[Supplied entries Boundary: Start]
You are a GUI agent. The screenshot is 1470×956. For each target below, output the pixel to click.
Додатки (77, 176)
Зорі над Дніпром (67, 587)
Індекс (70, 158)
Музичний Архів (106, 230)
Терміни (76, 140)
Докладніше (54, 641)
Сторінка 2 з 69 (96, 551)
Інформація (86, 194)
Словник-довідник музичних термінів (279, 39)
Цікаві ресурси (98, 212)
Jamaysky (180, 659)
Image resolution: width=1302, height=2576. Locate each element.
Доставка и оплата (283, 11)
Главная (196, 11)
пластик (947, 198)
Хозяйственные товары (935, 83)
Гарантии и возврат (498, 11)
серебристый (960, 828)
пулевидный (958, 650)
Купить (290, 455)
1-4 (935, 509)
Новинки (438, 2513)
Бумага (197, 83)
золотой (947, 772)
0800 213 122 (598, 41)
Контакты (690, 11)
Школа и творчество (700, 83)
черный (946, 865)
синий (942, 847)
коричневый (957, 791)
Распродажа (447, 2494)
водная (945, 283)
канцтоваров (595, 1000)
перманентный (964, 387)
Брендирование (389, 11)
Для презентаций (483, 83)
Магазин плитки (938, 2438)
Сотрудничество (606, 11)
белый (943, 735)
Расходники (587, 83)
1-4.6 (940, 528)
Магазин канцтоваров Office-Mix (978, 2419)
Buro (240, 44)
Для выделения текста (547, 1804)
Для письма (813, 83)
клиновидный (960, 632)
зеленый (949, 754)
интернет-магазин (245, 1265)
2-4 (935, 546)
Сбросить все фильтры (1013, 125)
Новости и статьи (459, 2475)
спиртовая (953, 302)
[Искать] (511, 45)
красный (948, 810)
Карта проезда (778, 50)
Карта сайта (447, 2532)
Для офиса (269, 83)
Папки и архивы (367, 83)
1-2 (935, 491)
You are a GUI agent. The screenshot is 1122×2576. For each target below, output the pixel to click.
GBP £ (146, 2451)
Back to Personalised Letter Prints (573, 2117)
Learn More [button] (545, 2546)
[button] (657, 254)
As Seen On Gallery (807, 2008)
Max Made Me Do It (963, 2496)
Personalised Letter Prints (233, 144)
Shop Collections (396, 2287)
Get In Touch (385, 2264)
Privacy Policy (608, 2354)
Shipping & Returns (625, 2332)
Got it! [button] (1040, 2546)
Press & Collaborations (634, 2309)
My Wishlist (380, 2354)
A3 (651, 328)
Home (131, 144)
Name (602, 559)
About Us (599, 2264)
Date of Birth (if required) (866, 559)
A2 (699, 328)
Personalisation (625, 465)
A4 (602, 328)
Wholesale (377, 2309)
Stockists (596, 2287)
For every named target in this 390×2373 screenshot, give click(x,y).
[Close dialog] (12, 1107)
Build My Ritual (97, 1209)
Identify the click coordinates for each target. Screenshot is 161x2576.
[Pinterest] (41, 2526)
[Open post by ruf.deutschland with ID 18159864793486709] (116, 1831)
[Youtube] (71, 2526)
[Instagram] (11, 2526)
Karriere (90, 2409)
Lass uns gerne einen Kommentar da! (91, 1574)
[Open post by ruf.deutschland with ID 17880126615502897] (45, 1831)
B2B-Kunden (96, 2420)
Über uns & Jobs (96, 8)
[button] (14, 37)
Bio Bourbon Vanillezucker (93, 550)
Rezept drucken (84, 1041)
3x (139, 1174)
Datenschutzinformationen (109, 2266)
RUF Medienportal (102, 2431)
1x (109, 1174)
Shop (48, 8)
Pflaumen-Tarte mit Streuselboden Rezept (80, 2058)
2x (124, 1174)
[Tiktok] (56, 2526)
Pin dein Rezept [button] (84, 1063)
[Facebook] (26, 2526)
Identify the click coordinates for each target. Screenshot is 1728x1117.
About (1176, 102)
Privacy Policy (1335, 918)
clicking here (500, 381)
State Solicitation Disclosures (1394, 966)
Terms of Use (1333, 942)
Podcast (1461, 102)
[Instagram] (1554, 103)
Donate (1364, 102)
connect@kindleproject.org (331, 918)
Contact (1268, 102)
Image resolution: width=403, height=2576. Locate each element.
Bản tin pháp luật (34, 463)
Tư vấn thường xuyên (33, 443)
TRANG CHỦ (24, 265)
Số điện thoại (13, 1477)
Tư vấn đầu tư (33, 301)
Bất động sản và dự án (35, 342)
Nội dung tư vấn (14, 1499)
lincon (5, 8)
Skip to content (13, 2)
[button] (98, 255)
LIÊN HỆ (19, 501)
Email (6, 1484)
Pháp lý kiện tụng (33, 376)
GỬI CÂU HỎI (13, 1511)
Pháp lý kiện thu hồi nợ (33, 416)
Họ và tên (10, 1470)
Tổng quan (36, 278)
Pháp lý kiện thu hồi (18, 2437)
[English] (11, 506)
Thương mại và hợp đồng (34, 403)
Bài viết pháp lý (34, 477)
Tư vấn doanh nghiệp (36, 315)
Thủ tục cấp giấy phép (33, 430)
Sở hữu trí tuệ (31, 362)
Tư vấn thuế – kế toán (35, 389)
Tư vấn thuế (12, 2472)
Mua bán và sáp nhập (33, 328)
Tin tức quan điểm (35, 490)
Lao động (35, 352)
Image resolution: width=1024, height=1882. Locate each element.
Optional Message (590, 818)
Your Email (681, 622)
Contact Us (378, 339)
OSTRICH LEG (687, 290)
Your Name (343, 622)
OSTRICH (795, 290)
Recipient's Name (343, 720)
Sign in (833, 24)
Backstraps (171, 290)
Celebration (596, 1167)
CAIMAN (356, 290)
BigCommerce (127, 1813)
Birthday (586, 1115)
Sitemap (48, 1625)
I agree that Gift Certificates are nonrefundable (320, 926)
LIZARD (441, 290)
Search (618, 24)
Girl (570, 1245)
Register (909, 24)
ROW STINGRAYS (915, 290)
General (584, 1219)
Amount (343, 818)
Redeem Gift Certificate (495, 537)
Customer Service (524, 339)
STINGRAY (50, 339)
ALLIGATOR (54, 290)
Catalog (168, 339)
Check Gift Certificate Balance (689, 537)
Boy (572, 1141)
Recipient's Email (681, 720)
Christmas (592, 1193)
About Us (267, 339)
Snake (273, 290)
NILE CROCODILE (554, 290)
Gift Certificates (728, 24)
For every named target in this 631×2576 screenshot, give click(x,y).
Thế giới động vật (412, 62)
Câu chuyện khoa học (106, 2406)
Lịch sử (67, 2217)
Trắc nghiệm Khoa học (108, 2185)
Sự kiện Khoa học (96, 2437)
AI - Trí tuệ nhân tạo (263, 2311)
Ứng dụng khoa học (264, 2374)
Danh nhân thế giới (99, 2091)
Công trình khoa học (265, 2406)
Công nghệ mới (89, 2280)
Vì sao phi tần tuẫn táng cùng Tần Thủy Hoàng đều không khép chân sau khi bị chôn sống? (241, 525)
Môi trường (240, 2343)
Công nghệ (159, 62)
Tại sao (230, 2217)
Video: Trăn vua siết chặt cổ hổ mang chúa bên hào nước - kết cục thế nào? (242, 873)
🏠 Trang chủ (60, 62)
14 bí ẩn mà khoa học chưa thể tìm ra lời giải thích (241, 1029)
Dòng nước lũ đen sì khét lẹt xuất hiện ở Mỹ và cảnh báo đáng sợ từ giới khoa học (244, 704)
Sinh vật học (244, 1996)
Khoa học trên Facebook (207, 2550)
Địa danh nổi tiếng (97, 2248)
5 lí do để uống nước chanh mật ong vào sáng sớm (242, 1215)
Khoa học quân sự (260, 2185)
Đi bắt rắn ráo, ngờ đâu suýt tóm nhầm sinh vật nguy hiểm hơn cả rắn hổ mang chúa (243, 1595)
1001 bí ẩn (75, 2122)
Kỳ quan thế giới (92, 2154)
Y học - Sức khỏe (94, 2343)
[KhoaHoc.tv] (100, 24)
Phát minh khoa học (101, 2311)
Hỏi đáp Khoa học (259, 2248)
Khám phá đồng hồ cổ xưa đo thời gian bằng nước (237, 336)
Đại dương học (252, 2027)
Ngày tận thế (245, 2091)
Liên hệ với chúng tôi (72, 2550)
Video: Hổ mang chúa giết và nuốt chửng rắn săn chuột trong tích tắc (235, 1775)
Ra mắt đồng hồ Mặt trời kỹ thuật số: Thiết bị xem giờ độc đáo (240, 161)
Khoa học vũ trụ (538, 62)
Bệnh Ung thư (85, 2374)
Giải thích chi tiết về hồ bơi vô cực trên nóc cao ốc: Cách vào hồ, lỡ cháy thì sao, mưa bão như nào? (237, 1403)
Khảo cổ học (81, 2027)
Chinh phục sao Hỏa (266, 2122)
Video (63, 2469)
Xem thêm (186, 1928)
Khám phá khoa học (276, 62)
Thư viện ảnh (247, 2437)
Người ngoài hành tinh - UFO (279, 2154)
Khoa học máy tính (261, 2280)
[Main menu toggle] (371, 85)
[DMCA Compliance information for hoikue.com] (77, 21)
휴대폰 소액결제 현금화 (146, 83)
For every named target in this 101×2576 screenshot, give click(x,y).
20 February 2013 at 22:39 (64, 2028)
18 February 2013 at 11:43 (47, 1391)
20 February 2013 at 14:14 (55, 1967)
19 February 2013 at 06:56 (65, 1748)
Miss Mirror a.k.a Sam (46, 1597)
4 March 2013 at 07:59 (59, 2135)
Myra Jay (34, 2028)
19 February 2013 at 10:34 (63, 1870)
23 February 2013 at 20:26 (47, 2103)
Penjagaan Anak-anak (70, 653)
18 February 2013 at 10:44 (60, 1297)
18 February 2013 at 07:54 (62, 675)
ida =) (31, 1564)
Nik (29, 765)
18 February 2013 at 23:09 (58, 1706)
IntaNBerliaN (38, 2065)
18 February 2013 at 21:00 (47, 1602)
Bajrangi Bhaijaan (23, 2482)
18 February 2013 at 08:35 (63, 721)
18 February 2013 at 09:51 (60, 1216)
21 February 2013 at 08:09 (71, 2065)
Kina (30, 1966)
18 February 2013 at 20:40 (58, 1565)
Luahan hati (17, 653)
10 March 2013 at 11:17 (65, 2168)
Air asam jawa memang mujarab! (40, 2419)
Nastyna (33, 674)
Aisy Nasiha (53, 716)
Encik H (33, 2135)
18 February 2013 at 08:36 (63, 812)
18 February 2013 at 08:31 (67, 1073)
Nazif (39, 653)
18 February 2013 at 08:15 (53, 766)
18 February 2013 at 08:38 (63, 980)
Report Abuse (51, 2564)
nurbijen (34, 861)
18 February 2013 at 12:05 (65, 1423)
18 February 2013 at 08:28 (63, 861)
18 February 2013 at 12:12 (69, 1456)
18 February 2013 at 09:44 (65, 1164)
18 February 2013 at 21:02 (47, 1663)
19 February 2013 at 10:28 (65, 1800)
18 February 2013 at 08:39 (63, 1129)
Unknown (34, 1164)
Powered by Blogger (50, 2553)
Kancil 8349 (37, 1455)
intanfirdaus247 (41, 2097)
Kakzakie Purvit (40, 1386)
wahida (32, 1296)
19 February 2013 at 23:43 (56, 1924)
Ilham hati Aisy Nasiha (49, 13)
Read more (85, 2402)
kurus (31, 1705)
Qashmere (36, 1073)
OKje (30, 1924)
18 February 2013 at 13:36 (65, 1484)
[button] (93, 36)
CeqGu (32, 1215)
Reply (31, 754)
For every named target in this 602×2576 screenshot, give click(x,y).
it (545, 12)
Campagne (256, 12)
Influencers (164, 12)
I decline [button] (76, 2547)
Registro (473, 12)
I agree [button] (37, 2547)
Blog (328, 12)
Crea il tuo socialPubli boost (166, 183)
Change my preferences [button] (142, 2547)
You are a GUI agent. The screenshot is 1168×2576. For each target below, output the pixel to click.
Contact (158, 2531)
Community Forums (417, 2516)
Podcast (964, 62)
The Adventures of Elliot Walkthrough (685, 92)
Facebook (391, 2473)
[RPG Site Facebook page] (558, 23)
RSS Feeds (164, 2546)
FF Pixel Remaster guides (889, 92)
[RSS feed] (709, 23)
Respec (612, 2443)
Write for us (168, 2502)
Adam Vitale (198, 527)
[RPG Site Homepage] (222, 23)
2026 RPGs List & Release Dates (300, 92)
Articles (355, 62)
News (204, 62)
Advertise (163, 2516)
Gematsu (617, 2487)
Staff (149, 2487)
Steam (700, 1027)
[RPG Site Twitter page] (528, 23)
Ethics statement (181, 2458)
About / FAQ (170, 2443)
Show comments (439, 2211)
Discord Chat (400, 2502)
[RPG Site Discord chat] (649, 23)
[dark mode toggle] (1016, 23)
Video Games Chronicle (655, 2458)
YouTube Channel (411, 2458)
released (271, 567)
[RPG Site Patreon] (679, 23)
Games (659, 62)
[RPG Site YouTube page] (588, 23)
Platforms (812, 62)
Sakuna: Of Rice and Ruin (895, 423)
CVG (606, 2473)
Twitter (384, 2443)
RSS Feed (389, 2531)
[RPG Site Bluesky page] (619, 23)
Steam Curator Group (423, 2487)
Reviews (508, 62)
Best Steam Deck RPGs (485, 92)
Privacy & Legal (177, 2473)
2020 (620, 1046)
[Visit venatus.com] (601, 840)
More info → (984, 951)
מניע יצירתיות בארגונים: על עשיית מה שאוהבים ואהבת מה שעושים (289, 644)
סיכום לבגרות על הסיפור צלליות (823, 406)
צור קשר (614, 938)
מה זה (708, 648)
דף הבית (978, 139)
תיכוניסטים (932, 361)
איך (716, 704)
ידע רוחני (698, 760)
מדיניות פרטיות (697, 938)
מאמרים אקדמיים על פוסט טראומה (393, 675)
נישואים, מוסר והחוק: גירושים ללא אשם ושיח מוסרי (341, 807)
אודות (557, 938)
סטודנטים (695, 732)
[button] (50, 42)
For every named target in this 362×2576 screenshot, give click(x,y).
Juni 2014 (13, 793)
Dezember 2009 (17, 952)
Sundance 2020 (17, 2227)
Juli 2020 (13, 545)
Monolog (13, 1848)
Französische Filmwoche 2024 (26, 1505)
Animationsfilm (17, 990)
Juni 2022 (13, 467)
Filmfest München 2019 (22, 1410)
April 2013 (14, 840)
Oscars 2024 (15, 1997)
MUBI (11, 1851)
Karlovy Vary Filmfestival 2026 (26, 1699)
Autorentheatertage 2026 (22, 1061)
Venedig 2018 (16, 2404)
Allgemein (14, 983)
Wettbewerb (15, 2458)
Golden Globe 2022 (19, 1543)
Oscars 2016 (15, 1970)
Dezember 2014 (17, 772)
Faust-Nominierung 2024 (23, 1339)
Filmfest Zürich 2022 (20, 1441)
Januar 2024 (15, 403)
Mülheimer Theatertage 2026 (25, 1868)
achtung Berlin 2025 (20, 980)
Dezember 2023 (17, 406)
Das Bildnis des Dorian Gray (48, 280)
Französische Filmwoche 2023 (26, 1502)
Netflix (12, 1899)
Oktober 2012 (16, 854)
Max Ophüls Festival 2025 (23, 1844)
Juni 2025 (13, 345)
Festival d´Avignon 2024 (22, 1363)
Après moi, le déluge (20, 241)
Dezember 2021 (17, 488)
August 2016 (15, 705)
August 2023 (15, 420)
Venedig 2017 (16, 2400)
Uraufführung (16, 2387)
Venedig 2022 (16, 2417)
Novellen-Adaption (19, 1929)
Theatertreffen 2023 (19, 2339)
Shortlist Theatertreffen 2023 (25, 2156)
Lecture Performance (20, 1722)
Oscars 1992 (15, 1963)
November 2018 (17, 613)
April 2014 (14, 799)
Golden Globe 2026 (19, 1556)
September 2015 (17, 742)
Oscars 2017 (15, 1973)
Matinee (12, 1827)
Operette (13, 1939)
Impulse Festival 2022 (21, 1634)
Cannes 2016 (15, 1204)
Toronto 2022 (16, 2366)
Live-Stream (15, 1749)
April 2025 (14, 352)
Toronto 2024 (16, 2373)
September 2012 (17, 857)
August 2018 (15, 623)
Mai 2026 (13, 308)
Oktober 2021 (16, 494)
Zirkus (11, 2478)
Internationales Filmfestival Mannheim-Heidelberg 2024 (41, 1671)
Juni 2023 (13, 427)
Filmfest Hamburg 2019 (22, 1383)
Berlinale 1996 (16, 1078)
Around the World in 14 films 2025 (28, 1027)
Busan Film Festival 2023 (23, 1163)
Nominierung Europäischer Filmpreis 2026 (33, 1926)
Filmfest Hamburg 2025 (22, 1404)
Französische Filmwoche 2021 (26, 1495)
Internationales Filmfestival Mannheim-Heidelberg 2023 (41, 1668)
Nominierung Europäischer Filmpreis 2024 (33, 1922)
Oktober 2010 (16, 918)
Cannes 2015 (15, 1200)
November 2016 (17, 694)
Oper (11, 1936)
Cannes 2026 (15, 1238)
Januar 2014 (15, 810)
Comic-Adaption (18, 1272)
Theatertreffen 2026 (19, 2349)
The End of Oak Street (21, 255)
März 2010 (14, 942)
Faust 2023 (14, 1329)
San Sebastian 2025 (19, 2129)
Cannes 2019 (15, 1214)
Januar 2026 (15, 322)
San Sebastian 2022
[Supplied entries Boundary: End]
- _Exercise description_:
The required output is every line above that contains the string "element".

- _Result of the task_:
Image resolution: width=1302, height=2576. Locate each element.
Image resolution: width=403, height=2576. Locate each element.
Image resolution: width=1024, height=1882. Locate each element.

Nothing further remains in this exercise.